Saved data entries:
****************
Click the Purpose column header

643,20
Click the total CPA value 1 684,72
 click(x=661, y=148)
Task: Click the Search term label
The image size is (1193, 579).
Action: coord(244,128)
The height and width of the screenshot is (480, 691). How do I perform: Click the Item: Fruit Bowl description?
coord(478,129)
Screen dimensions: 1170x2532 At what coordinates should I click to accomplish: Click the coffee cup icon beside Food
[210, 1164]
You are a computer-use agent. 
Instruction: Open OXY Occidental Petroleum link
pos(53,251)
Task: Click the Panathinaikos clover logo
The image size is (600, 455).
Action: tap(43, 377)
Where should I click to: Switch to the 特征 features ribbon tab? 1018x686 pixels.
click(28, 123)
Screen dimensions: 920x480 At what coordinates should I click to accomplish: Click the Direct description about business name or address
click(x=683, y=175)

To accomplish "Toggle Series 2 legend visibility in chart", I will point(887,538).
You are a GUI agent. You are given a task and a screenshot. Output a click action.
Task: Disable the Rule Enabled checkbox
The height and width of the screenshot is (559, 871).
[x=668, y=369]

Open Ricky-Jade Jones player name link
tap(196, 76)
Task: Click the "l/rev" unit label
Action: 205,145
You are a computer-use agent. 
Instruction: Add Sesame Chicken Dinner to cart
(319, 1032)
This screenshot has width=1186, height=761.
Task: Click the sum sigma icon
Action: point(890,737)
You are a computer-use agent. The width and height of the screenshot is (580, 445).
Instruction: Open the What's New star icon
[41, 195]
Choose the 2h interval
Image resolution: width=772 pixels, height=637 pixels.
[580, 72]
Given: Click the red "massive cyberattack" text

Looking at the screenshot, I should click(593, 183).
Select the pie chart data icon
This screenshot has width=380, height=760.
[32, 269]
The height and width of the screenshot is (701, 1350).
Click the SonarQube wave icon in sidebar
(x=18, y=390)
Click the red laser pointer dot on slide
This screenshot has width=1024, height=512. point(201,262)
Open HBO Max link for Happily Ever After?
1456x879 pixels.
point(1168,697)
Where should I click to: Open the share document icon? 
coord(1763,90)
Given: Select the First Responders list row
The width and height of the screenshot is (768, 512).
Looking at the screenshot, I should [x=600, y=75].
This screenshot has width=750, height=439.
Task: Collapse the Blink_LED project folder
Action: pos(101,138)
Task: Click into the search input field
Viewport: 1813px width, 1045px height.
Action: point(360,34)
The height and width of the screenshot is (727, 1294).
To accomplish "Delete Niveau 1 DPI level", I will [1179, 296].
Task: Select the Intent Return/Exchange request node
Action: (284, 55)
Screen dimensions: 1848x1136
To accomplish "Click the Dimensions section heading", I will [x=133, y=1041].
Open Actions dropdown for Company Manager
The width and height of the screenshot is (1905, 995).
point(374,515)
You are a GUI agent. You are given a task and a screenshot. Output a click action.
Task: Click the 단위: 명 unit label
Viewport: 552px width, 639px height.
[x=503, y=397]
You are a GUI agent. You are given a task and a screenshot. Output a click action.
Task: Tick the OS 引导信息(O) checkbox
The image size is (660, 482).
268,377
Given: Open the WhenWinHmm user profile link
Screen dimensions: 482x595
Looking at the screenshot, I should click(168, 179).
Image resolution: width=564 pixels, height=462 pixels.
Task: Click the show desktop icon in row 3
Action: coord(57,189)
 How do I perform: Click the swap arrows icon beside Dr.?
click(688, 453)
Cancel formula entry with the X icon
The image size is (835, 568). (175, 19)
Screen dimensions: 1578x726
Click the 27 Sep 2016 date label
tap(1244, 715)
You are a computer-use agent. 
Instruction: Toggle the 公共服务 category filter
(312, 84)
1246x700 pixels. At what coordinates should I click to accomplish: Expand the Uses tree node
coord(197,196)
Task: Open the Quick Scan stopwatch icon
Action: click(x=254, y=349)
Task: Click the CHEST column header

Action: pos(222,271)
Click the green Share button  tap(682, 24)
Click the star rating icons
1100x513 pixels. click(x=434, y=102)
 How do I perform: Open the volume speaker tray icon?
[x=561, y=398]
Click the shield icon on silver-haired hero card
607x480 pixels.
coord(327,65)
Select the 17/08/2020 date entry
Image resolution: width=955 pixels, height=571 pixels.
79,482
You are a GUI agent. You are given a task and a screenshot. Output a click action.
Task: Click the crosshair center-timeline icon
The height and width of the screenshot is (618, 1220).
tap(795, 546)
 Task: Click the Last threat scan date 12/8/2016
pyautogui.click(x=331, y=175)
****************
• YOUR TASK
Please write out the entries exactly, keeping every line intact.

• REPLY
Click the Purpose column header

643,20
Click the total CPA value 1 684,72
 click(x=661, y=148)
Task: Click the Search term label
The image size is (1193, 579).
Action: coord(244,128)
The height and width of the screenshot is (480, 691). How do I perform: Click the Item: Fruit Bowl description?
coord(478,129)
Screen dimensions: 1170x2532 At what coordinates should I click to accomplish: Click the coffee cup icon beside Food
[210, 1164]
You are a computer-use agent. 
Instruction: Open OXY Occidental Petroleum link
pos(53,251)
Task: Click the Panathinaikos clover logo
The image size is (600, 455).
Action: tap(43, 377)
Where should I click to: Switch to the 特征 features ribbon tab? 1018x686 pixels.
click(28, 123)
Screen dimensions: 920x480 At what coordinates should I click to accomplish: Click the Direct description about business name or address
click(x=683, y=175)

To accomplish "Toggle Series 2 legend visibility in chart", I will point(887,538).
You are a GUI agent. You are given a task and a screenshot. Output a click action.
Task: Disable the Rule Enabled checkbox
The height and width of the screenshot is (559, 871).
[x=668, y=369]

Open Ricky-Jade Jones player name link
tap(196, 76)
Task: Click the "l/rev" unit label
Action: 205,145
You are a computer-use agent. 
Instruction: Add Sesame Chicken Dinner to cart
(319, 1032)
This screenshot has width=1186, height=761.
Task: Click the sum sigma icon
Action: point(890,737)
You are a computer-use agent. The width and height of the screenshot is (580, 445).
Instruction: Open the What's New star icon
[41, 195]
Choose the 2h interval
Image resolution: width=772 pixels, height=637 pixels.
[580, 72]
Given: Click the red "massive cyberattack" text

Looking at the screenshot, I should click(593, 183).
Select the pie chart data icon
This screenshot has width=380, height=760.
[32, 269]
The height and width of the screenshot is (701, 1350).
Click the SonarQube wave icon in sidebar
(x=18, y=390)
Click the red laser pointer dot on slide
This screenshot has width=1024, height=512. point(201,262)
Open HBO Max link for Happily Ever After?
1456x879 pixels.
point(1168,697)
Where should I click to: Open the share document icon? 
coord(1763,90)
Given: Select the First Responders list row
The width and height of the screenshot is (768, 512).
Looking at the screenshot, I should [x=600, y=75].
This screenshot has width=750, height=439.
Task: Collapse the Blink_LED project folder
Action: pos(101,138)
Task: Click into the search input field
Viewport: 1813px width, 1045px height.
Action: point(360,34)
The height and width of the screenshot is (727, 1294).
To accomplish "Delete Niveau 1 DPI level", I will [1179, 296].
Task: Select the Intent Return/Exchange request node
Action: (284, 55)
Screen dimensions: 1848x1136
To accomplish "Click the Dimensions section heading", I will [x=133, y=1041].
Open Actions dropdown for Company Manager
The width and height of the screenshot is (1905, 995).
point(374,515)
You are a GUI agent. You are given a task and a screenshot. Output a click action.
Task: Click the 단위: 명 unit label
Viewport: 552px width, 639px height.
[x=503, y=397]
You are a GUI agent. You are given a task and a screenshot. Output a click action.
Task: Tick the OS 引导信息(O) checkbox
The image size is (660, 482).
268,377
Given: Open the WhenWinHmm user profile link
Screen dimensions: 482x595
Looking at the screenshot, I should click(168, 179).
Image resolution: width=564 pixels, height=462 pixels.
Task: Click the show desktop icon in row 3
Action: coord(57,189)
 How do I perform: Click the swap arrows icon beside Dr.?
click(688, 453)
Cancel formula entry with the X icon
The image size is (835, 568). (175, 19)
Screen dimensions: 1578x726
Click the 27 Sep 2016 date label
tap(1244, 715)
You are a computer-use agent. 
Instruction: Toggle the 公共服务 category filter
(312, 84)
1246x700 pixels. At what coordinates should I click to accomplish: Expand the Uses tree node
coord(197,196)
Task: Open the Quick Scan stopwatch icon
Action: click(x=254, y=349)
Task: Click the CHEST column header

Action: pos(222,271)
Click the green Share button  tap(682, 24)
Click the star rating icons
1100x513 pixels. click(x=434, y=102)
 How do I perform: Open the volume speaker tray icon?
[x=561, y=398]
Click the shield icon on silver-haired hero card
607x480 pixels.
coord(327,65)
Select the 17/08/2020 date entry
Image resolution: width=955 pixels, height=571 pixels.
79,482
You are a GUI agent. You are given a task and a screenshot. Output a click action.
Task: Click the crosshair center-timeline icon
The height and width of the screenshot is (618, 1220).
tap(795, 546)
 Task: Click the Last threat scan date 12/8/2016
pyautogui.click(x=331, y=175)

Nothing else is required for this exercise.